The technique of ADR is an effort to design a workable and fair alternative to our traditional judicial system. It is a fast track system of dispensing justice. There are various ADR techniques viz. arbitration, mediation, conciliation, mediation-arbitration, mini-trial, private judging, final offer arbitration, court-annexed ADR and summary jury trial.

These techniques have been developed on scientific lines in USA, UK, France, Canada, China, Japan, South Africa, Australia and Singapore. ADR has emerged as a significant movement in these countries and has not only helped reduce cost and time taken for resolution of disputes, but also in providing a congenial atmosphere and a less formal and less complicated forum for various types of disputes.

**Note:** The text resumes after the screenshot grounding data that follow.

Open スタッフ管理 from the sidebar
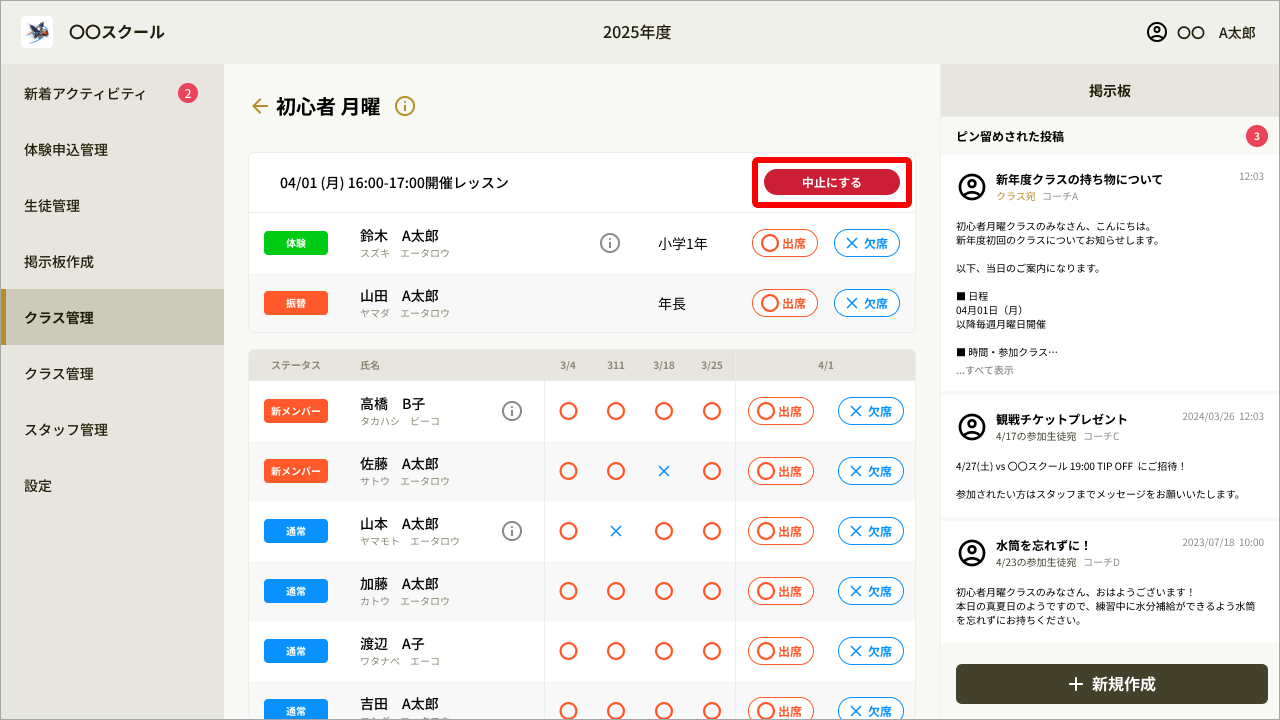 [x=66, y=430]

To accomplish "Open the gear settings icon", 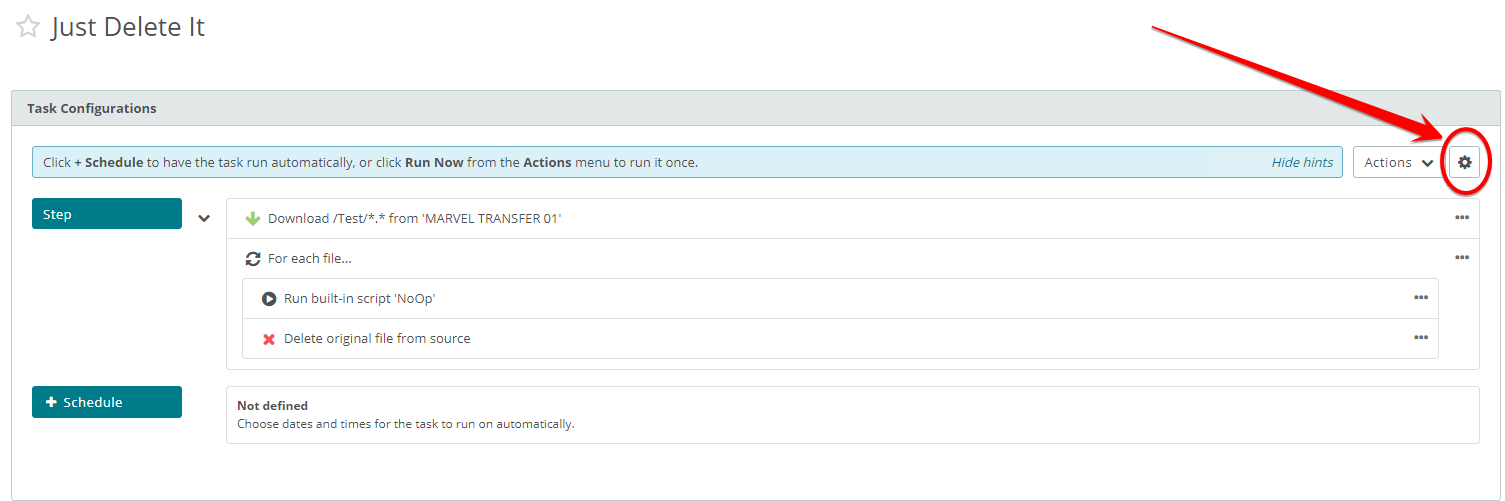I will 1464,162.
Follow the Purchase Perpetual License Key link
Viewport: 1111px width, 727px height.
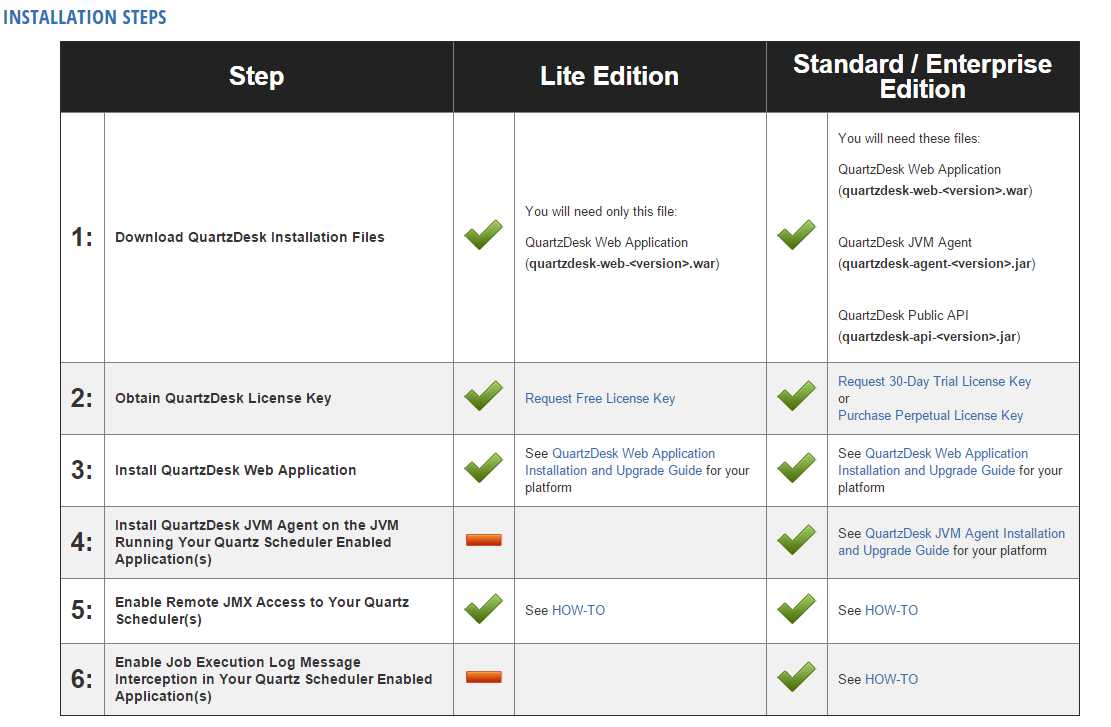click(x=930, y=415)
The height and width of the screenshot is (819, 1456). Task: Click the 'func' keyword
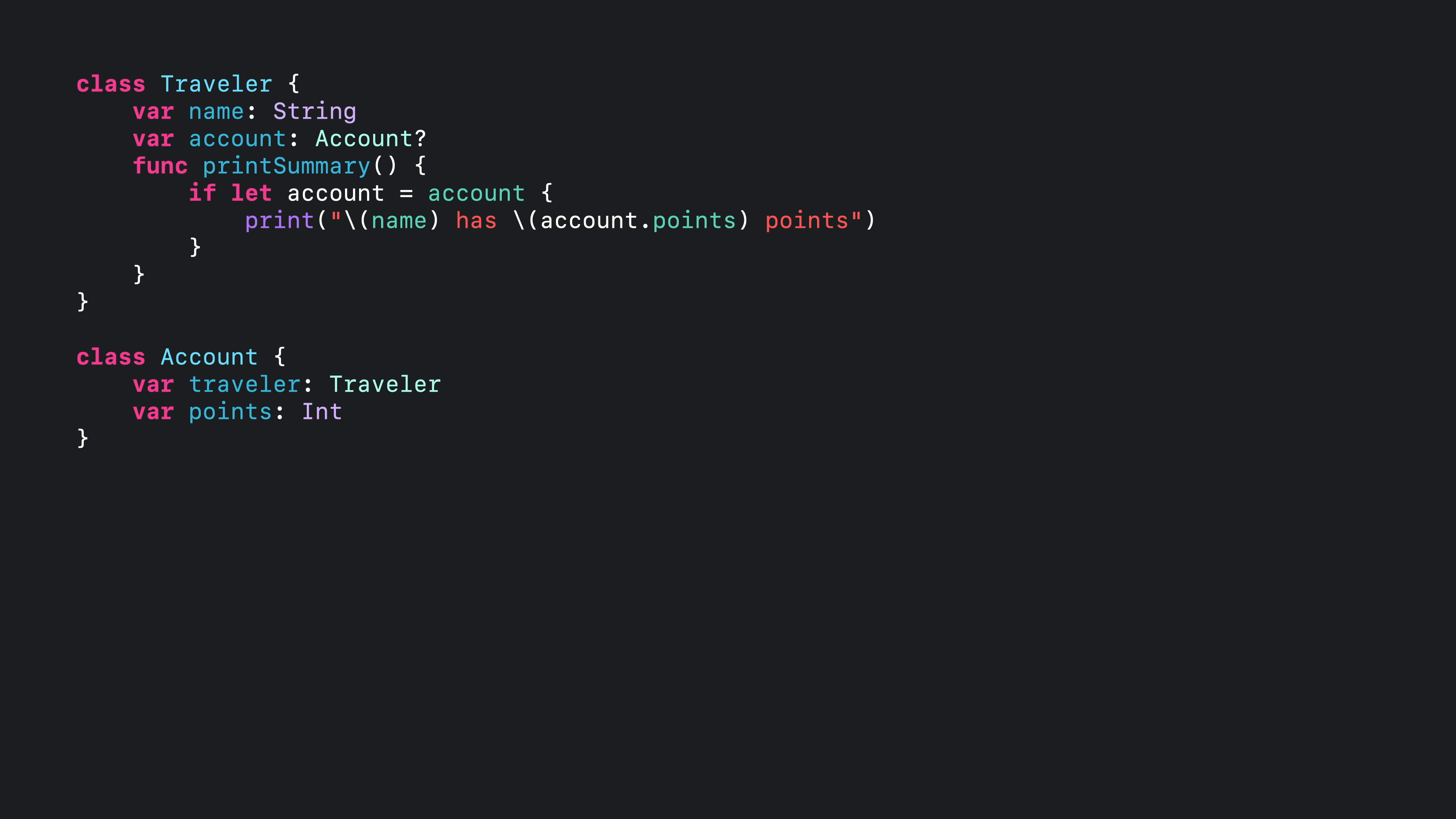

The Arbitration Act, 1940 was not meeting the requirements of either the international or domestic standards of resolving disputes. Enormous delays and court intervention frustrated the very purpose of arbitration as a means for expeditious resolution of disputes. The Supreme Court in several cases repeatedly pointed out the need to change the law. The Public Accounts Committee too deprecated the Arbitration Act of 1940. In the conferences of Chief Justices, Chief Ministers and Law Ministers of all the States, it was decided that since the entire burden of justice system cannot be borne by the courts alone, an Alternative Dispute Resolution system should be adopted. Trade and industry also demanded drastic changes in the 1940 Act. The Government of India thought it necessary to provide a new forum and procedure for resolving international and domestic disputes quickly.

Thus "The Arbitration and Conciliation Act, 1996"came into being. The law relating to Arbitration and Conciliation is almost the same as in the advanced countries. Conciliation has been given statutory recognition as a means for settlement of the disputes in terms of this Act. In addition to this, the new Act also guarantees independence and impartiality of the arbitrators irrespective of their nationality. The new Act of 1996 brought in several changes to expedite the process of arbitration. This legislation has developed confidence among foreign parties interested to invest in India or to go for joint ventures, foreign investment, transfer of technology and foreign collaborations.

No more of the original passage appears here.